Defence lawyer Duane Daniel has described as “woefully perplexing” the sentencing of his client for possession of a firearm with intent to commit murder even as the jury had found him not guilty of that murder.
On Thursday, Daniel’s client, Devon “Chiefman” Charles, 38, was jailed for 17 years on the firearm offence.
On Oct. 3, a jury found Charles not guilty of the charge that on Aug. 2, 2020, at Block 2000, Old Montrose, he murdered Kimron Hannaway, 28, aka “Warlord” and “Dog Man”.
The jury, however, returned a guilty verdict on the charge that Charles had a firearm in his possession with intent to commit an offence, to wit murder.
At the sentencing hearing on Thursday, Daniel told the court that he wanted to preface his submission by saying that he found the exercise that the court was about to embark upon “to be woefully perplexing based on the result returned by the jury”.
He reminded the court that Charles was charged with murder and with possession of a firearm with intent to commit an offence to wit murder.
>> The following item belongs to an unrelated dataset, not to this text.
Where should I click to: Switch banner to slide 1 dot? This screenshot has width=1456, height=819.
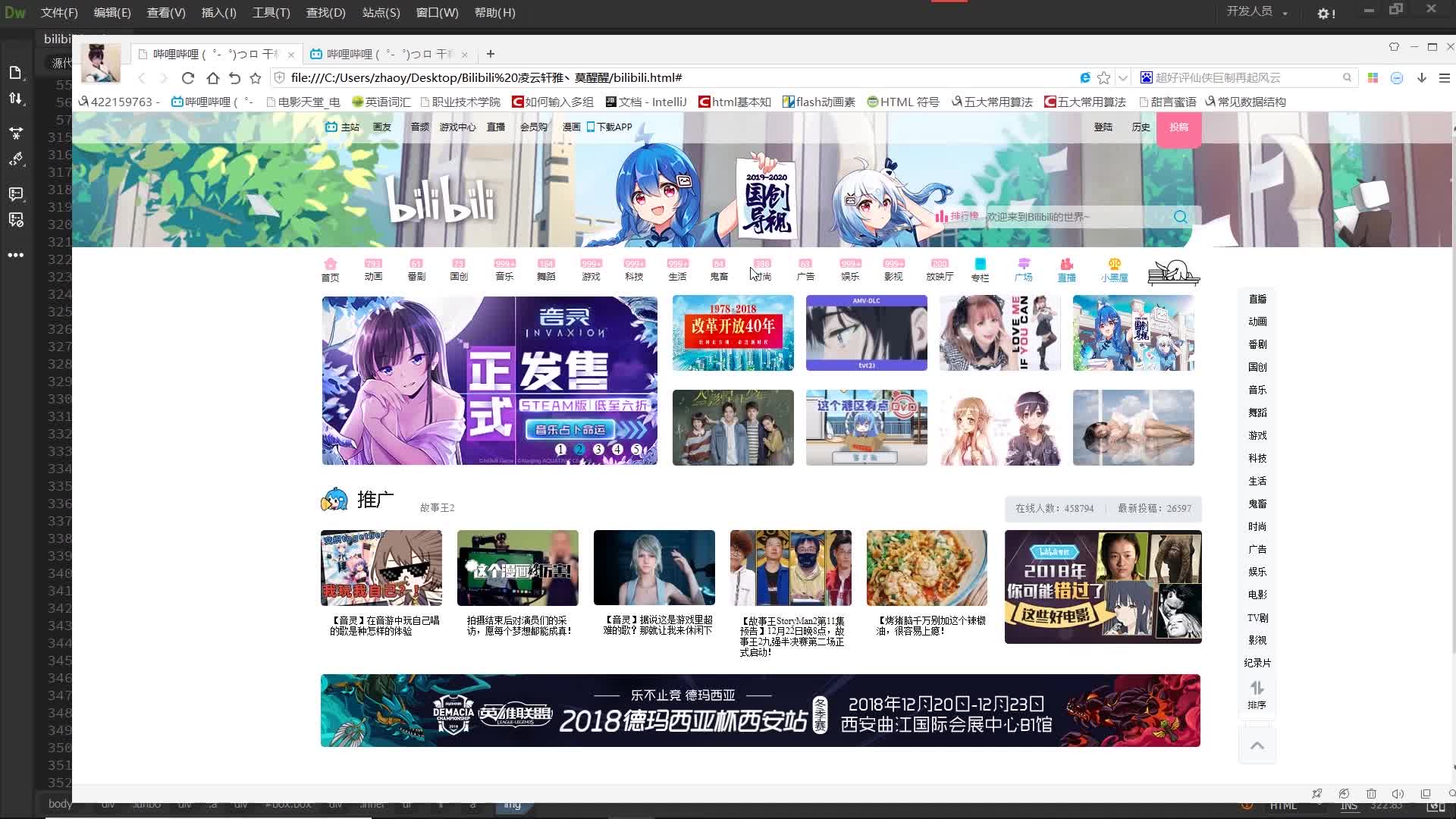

“Now, I say it is perplexing because the facts are not separate,” he said, noting that the prosecution led the same evidence in support of their case on both charges.
“The possession of the firearm was not possession simpliciter. The facts were one and the same, because the possession of the firearm based on the evidence of sole purported eyewitness, the only inference that can be made is that the possession was at the material time, it would appear, to not be during unlawful circumstance since self-defence affords a full defence to murder,” Daniel told the court.
“I say that to put out front and before the court that with every due respect to the duty of the jury, it appears on the face of it to be perverse.”
The judge told Daniel that the court did not share his opinion but would listen to him.
Daniel said the verdict of the jury may be the subject matter of a different course elsewhere, a possible hint at an appeal.
He told the court it was impossible for the jury to return a verdict of guilty to possession with intent to commit murder, having found Charles not guilty of murder.
However, Justice Cottle told the defence counsel that the jury did not say that a murder was not committed.
On the contrary, the jury said that the evidence of the prosecution did not convince them, Justice Cottle responded.
He told the lawyer that people are convicted every day “for attempting to do impossible things”.
Moving on to his mitigation, Daniel told the court that he disagreed with the prosecution that there were no exceptional circumstances warranting a departure from the guidelines.
He said he disagreed because it is “perverse, … illogical, … makes absolutely no sense” in light of the not guilty verdict for murder and guilty for possession with intent to commit murder.
“There is no evidence that the gun belonged to him. The evidence is that it was on the main witness’ property,” Daniel said, adding that he, therefore, did not agree that the fact that the firearm was not recovered makes it an aggravating circumstance.
He also disagreed with the point about the firearm being used on someone’s property being an aggravating feature.
“If a man is being attacked, that he was cut through flesh, through veins to the bone, that he must consider the niceties that he was on someone else’s property to satisfy the ire of the prosecution?” the lawyer told the court.
He noted that the prosecution’s case was that Charles had killed in cold blood and the prosecution led certain facts to support that case.
However, the jury, by its verdict, said he was not guilty of that offence.
“The tenor to be taken from the verdict of the jury is that he was not guilty of an unlawful act,” Daniel said.
But Justice Cottle said that Daniel kept making the point that the jury’s verdict supports the case of the defence.
“It does not,” the judge said. “It says that the prosecution’s case did not convince them. The defence has nothing to prove.”
Returning to the mitigation, Daniel said the prosecution had said there was a lack of remorse.
The lawyer said this is because the prosecution’s case, as outlined in their open argument, was that Charles shot Hannaway in cold blood and, therefore, committed an unlawful act.
“… and therefore, [Charles] is guilty, in keeping with the thrust of what My Worship is saying, the prosecution failed in that regard. And I am saying that because the prosecution failed in that regard, there is a particular inference to be made.”
Daniel said it boggled his mind that the prosecution was entitled to some inferences and are to remove themselves from what clearly is the only inference from the verdict.
But the judge said the jury was not saying that the prosecution was wrong but was saying, “We are not sure you are right.”
Justice Cottle said that the jury was saying that Charles did not commit murder but intended so to do.
Daniel, however, disagreed.
He said the definition of murder, when it is being taught in law school, includes two fundamental parts, the actus rea (“guilty act”) and mens rea (criminal intent).
“…you must have, even for a fleeting moment, as the case law says, that intention,” Daniel argued.
The judge said the jury was saying Charles had the intention but they were not satisfied that the actus rea was proved beyond a reasonable doubt.
“I cannot go behind the jury’s verdict. I can only say what the jury said,” Justice Cottle said.